═══ Fragmento seleccionado

Hace dos días
salimos a pasear con mi sobrina y una amiga suya por la calle Güemes de Mar del
Plata. Acomodados sobre un pedazo de asfalto verde, unas sillas plegables de
madera oscura, heladito en mano y a la vera de la transitada calle comercial, nos
alertó una caravana que se acercaba meta bocinazos. Intentamos deducir el
motivo del bullicio y rápidamente descartamos la despedida de solteros, nos
pareció que las seis de la tarde era temprano para ese rito. Cuando finalmente la
sonora procesión pasó frente a nosotros descubrimos a una chica embadurnada
sentada en el baúl del auto, puerta abierta, piernas colgando, que llevaba feliz
un cartel que rezaba: “me recibí, soy
kinesióloga”. No evitamos las risas. Tampoco era para tanto. ¿Kinesióloga?
Si hubiese sido abogada, médica o física nuclear, todavía, pero kinesióloga no
da. Entonces pregunté: “¿y si hubiese escrito
‘me recibí, soy maestra’?” Los tres estallamos en carcajadas.

══════
═══ Datos para analizar

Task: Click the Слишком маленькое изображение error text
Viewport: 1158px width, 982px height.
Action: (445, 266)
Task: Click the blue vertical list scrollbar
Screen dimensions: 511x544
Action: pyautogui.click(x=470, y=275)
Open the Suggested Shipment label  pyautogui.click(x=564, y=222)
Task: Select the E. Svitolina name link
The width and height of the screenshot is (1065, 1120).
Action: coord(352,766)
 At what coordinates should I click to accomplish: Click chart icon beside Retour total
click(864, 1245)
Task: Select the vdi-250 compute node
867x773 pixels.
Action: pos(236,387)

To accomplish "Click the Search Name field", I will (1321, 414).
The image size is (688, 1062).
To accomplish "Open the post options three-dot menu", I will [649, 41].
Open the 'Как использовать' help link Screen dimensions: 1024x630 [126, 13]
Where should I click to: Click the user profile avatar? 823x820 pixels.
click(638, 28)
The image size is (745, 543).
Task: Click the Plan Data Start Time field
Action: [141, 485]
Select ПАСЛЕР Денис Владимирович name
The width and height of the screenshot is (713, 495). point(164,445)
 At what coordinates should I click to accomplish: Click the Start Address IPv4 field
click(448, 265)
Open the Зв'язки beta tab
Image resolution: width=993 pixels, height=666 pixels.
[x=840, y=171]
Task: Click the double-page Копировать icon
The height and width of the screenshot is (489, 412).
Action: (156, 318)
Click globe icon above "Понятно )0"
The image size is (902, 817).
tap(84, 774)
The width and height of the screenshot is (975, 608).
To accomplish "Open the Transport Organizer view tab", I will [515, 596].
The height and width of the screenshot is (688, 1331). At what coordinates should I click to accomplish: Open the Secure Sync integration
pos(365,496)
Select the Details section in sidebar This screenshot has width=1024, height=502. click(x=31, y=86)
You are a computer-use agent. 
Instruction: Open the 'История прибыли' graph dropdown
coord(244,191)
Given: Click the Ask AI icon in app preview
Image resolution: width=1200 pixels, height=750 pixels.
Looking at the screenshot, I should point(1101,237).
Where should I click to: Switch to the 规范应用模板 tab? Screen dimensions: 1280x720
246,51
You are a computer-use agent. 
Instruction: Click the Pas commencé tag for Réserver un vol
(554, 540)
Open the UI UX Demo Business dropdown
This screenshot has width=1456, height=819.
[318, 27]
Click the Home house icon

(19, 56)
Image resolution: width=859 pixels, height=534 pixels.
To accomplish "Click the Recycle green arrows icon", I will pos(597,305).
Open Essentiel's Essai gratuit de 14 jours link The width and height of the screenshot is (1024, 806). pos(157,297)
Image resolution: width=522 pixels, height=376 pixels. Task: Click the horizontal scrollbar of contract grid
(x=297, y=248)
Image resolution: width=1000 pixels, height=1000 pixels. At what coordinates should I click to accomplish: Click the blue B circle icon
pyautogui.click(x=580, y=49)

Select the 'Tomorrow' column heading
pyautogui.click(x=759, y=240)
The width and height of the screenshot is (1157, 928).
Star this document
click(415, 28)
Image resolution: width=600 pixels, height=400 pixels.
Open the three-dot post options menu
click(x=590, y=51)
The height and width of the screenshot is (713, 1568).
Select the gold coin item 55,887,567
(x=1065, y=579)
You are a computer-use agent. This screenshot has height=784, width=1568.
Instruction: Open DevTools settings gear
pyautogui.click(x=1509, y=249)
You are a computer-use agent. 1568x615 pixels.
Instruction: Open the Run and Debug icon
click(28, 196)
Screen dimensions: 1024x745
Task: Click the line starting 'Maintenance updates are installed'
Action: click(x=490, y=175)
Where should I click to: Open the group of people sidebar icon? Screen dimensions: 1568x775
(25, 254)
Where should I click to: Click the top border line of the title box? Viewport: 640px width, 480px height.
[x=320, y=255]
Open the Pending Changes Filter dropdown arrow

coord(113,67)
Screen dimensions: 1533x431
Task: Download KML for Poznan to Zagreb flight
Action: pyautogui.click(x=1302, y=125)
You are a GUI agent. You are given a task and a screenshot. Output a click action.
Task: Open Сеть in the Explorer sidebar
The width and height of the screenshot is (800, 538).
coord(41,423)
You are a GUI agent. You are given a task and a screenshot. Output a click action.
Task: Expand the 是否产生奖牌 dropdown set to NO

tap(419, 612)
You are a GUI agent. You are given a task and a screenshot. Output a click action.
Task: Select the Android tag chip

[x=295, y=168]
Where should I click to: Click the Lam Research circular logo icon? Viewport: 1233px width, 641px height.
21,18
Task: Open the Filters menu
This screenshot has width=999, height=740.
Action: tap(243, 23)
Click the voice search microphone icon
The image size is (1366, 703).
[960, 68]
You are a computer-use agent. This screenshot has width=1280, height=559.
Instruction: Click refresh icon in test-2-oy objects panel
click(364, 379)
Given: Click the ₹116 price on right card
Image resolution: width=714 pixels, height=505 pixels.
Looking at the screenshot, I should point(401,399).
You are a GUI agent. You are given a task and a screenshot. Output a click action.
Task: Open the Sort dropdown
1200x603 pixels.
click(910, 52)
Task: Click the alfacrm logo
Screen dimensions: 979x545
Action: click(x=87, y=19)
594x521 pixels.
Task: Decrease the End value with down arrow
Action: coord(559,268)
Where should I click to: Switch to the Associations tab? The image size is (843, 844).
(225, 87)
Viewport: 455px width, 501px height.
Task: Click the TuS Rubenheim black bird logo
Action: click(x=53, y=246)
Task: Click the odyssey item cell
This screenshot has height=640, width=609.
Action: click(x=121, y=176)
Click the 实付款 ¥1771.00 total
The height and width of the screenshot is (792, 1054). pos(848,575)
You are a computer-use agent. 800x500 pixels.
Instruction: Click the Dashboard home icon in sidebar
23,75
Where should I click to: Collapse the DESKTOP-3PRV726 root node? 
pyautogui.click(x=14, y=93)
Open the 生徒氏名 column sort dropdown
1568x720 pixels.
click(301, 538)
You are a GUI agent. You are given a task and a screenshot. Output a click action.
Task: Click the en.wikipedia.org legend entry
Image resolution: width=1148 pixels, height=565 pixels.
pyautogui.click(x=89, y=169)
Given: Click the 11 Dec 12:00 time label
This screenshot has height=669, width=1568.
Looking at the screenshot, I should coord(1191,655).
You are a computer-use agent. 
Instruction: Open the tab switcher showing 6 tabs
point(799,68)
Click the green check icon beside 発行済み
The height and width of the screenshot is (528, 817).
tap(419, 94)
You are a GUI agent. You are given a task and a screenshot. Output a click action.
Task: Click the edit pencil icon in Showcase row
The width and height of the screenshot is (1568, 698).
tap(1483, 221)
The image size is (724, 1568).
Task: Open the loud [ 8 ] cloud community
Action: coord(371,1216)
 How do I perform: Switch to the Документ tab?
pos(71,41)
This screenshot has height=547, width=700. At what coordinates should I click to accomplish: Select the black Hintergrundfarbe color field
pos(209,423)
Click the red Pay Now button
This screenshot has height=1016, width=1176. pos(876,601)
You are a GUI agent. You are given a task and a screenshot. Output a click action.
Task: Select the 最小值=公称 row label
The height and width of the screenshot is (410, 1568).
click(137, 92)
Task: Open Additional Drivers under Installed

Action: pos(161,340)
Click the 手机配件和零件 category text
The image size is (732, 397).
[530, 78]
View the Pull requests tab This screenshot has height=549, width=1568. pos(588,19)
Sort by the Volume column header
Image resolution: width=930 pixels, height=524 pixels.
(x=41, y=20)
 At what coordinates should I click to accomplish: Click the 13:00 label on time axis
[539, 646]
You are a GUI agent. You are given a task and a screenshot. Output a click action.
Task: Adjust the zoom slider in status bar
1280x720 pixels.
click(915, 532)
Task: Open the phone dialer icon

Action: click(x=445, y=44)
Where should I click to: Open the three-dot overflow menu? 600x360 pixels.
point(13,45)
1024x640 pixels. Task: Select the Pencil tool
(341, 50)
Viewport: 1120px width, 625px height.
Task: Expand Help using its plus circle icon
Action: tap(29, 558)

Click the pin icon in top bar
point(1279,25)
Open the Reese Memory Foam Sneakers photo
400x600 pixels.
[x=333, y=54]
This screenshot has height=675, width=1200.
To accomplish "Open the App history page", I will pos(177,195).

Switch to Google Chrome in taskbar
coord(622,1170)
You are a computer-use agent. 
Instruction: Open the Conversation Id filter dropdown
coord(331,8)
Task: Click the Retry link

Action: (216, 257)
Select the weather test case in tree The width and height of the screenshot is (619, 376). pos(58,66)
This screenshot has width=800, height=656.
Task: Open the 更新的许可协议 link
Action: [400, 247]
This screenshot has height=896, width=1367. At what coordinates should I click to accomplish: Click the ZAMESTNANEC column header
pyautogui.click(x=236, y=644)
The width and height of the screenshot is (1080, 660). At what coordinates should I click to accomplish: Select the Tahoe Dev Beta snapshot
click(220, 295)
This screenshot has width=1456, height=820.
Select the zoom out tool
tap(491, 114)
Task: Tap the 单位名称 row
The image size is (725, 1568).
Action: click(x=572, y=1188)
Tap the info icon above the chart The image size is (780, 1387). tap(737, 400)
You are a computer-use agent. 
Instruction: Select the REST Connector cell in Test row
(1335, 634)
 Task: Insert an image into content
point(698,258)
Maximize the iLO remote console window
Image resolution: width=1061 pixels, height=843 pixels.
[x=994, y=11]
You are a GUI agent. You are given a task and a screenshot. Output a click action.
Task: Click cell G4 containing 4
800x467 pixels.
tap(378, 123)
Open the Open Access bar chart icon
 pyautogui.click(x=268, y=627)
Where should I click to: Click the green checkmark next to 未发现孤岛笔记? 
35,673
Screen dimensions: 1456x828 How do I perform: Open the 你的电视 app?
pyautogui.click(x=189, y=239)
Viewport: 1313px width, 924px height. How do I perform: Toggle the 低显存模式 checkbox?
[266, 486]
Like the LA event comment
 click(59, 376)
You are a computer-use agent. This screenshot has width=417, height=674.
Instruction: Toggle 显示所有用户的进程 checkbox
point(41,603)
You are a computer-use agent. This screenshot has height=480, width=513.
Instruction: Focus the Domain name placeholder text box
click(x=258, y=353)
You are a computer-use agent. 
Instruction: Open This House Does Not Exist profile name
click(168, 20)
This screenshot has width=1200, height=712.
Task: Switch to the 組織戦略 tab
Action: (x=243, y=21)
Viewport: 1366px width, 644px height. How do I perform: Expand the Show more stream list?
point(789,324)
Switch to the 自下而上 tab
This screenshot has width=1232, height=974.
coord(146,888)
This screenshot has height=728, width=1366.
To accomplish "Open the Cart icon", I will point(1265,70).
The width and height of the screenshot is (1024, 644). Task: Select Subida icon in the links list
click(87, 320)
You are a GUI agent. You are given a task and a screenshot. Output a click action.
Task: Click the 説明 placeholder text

══════

__Tarea propuesta__. Continúa el relato de la calle Güemes a partir de su última oración. El material no guarda relación con el relato de la calle Güemes.

__Respuesta del ejercicio__.
Cuatro días
después y en la búsqueda de un presente para un querido hijo de mi amiga
Marita, la escena se recreó nuevamente por la misma calle. Esta vez eran al
menos unos cinco autos que desfilaron durante el transcurso de una hora con sus
perlas egresadas dentro de las metálicas conchas móviles, secundadas por una escasa
pero molesta guardia de bocinazos. Las jóvenes –siempre eran chicas- gritaban
desaforadamente; por momentos se detenían y bajaban de sus carrozas para
saludarse entre ellas. Desquiciadas, chorreando vaya a saberse qué mezcla
gourmet sobre sus ropas, cabello y rostros, proferían interminables “¡me
recibí, locooo, la puta que te parió! Me detuve unos segundos para leer sus
carteles. Uno decía, colorido: “Soy jardinera”.
“¿Sos docente? Entonces no te quejés
de tu sueldo, lo tuyo es pura vocación“ -le respondió enojado ese periodista a una
panelista invitada a su programa durante el último paro de educadores de la
provincia de Buenos Aires, con el convencimiento de enunciar una verdad
incontrastable.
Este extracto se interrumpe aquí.